Data centres: The future of cyberwarfare

Data centres: The future of cyberwarfare

While cyber warfare may sound like something from a sci-fi film, it’s very much a modern-day reality. Liviu Arsene, global cybersecurity researcher at Bitdefender, outlines the dangers faced by data centres and highlights ways in which we can protect our assets.

In a world consumed by the power of data, cybersecurity is of paramount importance. As attackers become more sophisticated, they will increasingly seek to target data centres due to their importance in storing critical data, as well as the understanding that many of their predominant features can be controlled remotely. Failure to properly secure data centres, something that even large companies have issues with, places data centres at great risk of a breach

When these attacks are successful, one of the most sobering statistics is the cost to companies. Costs that span everything from detection and escalation, notification, post data breach response, and lost business. In fact, the average cost to a business in 2018, according to research sponsored by IBM and conducted by the Ponemon Institute, was $7.91 million.

What is even more alarming than the monetary cost of a data breach is the amount of data that is at risk each time; on average 25,000 records are compromised every time a cyberattack is successful.

Data centres vs cyberwarfare

So how important will data centres be during an era of cyberwarfare? As the proliferation of IoT (Internet of Things) devices continues, an increasing number of important buildings and power stations management systems and sensors will feature IoT functionality.

The encouragement of such mainstream connectivity between devices has facilitated a rapid expansion of the attack surface, the likes of which the world has never seen before. This has unfortunately introduced unprecedented numbers of attacks, ranging from Distributed Denial of Service (DDoS), buffer-overflow, memory corruption and zero-day against industrial, commercial, military, and consumer systems and devices.

As cyberwarfare becomes a more common form of conflict, cloud infrastructures will undoubtedly be targeted and used to deliver threats or compromise data. It will be more important than ever to ensure that data centres are focused on addressing threat vectors revolving around unpatched vulnerabilities and misconfigurations that can spread across private, public, or hybrid infrastructures. Even something as simple as regularly updating security software will greatly reduce the risk from cyber-attacks.

Cyberwarfare is also an extremely relevant issue given the recent tensions between states, where many cybersecurity experts have warned that the physical conflict could encourage retaliatory attacks from groups of hackers.

With large corporations and important military buildings and bases undoubtedly the target of such attacks, it is certain that cloud infrastructures will likely fall under the “collateral damages” category as attackers will either use the cloud to their advantage or compromise cloud infrastructures belonging to select targets.

Protecting data centres

There are many ways to protect data centres; the same basic rules apply with most technology, with keeping security solutions updated all at times being key. However, with the increase in stacked technologies aimed at boosting productivity, performance, and scalability, the security needed to protect them has changed.

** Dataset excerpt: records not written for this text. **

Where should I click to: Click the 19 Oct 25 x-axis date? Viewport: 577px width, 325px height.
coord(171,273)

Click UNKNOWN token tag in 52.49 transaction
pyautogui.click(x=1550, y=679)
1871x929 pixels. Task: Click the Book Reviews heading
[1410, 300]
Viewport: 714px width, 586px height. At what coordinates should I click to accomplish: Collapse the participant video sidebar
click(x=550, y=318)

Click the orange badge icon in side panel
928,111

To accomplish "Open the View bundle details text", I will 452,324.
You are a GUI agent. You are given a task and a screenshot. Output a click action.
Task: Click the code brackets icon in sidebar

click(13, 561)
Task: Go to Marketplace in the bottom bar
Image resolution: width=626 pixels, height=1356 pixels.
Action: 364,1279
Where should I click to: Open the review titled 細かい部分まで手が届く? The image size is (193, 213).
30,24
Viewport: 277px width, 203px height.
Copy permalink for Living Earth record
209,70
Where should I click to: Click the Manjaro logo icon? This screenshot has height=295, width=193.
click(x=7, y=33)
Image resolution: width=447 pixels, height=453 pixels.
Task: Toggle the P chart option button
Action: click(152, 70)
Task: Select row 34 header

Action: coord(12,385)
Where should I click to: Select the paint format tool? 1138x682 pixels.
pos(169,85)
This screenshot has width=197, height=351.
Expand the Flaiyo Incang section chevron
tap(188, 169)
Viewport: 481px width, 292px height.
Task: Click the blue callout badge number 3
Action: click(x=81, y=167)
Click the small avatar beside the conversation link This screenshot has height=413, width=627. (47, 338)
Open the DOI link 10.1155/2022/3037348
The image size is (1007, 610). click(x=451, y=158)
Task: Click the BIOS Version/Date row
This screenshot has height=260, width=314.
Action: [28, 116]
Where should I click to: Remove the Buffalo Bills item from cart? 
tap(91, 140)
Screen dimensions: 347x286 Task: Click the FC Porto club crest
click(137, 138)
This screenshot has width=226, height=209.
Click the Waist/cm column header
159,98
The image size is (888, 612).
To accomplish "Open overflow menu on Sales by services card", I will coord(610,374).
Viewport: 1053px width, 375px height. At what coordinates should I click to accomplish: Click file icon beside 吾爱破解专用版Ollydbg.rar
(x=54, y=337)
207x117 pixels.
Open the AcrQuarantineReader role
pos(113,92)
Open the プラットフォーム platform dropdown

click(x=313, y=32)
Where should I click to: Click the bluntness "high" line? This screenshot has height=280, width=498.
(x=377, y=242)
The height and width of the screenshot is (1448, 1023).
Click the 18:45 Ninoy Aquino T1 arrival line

Legacy data centres relied on reducing systems to a single dimension, whereas virtualisation and cloud infrastructures are an enabler for software defined data centres (SDDC). Securing these types of infrastructures involves a policy-based approach that intertwines security with applications, instead of applying traditional network-based security.

This requires organisations to rethink the way they store and secure their data. As a result, new, application-aware security controls are needed. Application-aware security ensures that security policies are enforced automatically across any network configuration, based on the workload’s role, and not its location within the infrastructure, as would happen with traditional infrastructures.

The most important aspect of security in these environments is ensuring that the remediation capabilities are not impacted. By fully leveraging the tight integration with hypervisors that control the hardware resources allocated to virtual workloads, new security layers that sit below the guest operating system can offer unparalleled visibility into threats. This can be particularly useful when defending against new or unknown vulnerabilities, such as those seen in cyberwarfare, that aim to compromise virtual workloads.

Coupled with visibility across all endpoints and networks, organisations relying on endpoint detection and response capabilities will have the ability to identify and plug potential data breaches before they cause permanent damages, while also having the investigative capabilities required to paint a complete picture into an attack timeline. Breaking the attack kill chain as early on during a potential data breach requires more than just security, but also visibility capabilities that help organisations during forensic investigations.

Ultimately, data centres are vital pieces of infrastructure. As such, their security, both physical and cyber, is of the utmost importance. Developing new and more efficient ways to ward off cyberwarfare and protect data centres should be a focus for companies from every sector but should also be top of the agenda for governments.